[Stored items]
= = =
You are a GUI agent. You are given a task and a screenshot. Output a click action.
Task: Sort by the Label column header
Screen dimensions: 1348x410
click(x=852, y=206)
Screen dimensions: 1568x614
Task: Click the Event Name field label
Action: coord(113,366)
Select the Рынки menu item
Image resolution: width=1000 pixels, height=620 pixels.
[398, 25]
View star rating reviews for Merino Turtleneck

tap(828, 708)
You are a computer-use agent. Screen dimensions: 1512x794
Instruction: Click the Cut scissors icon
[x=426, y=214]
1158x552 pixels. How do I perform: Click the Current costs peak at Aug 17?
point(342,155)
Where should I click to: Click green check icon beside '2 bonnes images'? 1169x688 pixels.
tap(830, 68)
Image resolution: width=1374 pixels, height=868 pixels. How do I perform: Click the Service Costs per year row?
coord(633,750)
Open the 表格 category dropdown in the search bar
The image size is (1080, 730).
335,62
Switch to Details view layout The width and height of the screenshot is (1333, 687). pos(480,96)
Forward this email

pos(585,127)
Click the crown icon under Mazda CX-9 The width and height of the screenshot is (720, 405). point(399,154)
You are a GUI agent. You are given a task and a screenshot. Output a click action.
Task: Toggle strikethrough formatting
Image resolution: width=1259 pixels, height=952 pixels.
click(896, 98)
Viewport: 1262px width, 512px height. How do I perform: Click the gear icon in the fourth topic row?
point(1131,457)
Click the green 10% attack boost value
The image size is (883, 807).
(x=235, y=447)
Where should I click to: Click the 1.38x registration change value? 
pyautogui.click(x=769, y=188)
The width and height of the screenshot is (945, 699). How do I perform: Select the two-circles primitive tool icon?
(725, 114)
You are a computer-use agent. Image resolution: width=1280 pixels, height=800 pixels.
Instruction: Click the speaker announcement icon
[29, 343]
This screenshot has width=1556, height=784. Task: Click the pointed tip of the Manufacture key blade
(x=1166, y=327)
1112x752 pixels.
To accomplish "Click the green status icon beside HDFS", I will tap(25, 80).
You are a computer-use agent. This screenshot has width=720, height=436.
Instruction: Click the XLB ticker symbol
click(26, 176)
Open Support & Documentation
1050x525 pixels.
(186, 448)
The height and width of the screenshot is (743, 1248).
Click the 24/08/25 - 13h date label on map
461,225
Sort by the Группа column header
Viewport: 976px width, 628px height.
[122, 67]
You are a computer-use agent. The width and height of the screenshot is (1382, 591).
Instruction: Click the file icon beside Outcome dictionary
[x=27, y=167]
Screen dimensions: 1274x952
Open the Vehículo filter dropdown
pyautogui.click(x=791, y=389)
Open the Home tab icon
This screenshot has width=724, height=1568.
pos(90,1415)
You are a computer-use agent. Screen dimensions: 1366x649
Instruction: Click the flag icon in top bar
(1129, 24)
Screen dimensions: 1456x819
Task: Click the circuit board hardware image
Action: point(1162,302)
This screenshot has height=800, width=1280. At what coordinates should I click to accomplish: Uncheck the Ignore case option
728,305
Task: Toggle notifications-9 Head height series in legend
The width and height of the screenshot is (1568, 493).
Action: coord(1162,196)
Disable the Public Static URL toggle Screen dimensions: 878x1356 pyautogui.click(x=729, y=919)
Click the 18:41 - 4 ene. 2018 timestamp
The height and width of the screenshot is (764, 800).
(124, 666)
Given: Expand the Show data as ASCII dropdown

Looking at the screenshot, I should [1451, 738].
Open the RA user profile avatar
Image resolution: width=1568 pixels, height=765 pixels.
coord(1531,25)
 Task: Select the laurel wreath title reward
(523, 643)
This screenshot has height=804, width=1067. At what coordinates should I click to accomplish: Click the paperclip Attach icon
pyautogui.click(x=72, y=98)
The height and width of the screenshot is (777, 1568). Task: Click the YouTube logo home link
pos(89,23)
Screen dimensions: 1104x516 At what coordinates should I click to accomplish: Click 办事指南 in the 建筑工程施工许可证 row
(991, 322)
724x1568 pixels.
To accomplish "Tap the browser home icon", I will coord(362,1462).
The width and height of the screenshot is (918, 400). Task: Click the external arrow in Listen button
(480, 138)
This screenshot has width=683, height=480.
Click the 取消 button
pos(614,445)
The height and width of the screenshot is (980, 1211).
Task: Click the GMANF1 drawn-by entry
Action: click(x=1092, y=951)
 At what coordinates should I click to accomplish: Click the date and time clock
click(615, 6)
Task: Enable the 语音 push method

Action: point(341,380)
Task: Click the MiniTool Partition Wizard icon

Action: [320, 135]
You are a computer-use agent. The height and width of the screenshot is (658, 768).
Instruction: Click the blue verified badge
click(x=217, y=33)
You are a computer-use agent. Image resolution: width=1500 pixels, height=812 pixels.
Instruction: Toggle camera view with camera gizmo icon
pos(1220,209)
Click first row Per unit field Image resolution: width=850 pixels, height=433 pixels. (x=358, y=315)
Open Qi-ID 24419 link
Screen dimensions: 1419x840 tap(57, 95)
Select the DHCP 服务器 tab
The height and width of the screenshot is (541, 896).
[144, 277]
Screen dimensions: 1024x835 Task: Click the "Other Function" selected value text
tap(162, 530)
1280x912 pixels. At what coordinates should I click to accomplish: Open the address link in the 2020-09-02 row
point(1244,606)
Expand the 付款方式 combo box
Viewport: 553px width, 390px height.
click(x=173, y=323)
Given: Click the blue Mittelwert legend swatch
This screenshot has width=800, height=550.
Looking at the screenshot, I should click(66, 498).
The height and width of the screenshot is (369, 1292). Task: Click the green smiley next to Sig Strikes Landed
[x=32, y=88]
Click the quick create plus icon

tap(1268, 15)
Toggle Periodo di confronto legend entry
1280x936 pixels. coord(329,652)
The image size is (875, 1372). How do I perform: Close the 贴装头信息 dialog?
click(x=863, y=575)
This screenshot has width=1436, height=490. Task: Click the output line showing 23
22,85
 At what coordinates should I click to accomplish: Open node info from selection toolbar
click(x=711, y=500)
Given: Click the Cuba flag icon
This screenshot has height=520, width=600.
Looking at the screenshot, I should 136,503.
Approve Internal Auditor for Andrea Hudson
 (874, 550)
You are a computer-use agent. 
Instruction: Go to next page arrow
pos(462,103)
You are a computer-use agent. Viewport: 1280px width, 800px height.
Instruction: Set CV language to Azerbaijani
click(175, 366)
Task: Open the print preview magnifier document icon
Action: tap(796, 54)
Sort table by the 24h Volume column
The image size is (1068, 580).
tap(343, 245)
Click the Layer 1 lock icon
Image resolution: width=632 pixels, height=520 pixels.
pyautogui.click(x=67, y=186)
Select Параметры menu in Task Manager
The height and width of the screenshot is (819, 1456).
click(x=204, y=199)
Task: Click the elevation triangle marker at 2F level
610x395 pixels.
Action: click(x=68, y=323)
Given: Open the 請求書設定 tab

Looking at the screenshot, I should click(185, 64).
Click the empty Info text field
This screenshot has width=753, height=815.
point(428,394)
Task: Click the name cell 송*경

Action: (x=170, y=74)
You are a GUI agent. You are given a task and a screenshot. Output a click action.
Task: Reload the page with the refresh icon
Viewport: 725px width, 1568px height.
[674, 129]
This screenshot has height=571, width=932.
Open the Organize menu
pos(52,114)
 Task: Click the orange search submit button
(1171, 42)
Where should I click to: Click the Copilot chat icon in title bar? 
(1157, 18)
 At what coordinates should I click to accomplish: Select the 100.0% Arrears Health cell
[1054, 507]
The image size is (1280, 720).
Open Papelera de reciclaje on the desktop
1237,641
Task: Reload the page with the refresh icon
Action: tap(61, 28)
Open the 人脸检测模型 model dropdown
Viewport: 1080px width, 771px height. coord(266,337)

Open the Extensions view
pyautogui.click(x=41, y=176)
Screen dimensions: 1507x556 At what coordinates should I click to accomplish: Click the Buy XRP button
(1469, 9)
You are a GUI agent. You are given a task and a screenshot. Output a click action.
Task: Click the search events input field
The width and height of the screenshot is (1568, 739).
= = =
PROBLEM REQUIREMENTS >> Only those lines of the entries above that run from the line containing "Open the Extensions view" to the line containing "Task: Click the search events input field", both included, should be transcribed exactly.

RESPONSE TO THIS TASK >>
Open the Extensions view
pyautogui.click(x=41, y=176)
Screen dimensions: 1507x556 At what coordinates should I click to accomplish: Click the Buy XRP button
(1469, 9)
You are a GUI agent. You are given a task and a screenshot. Output a click action.
Task: Click the search events input field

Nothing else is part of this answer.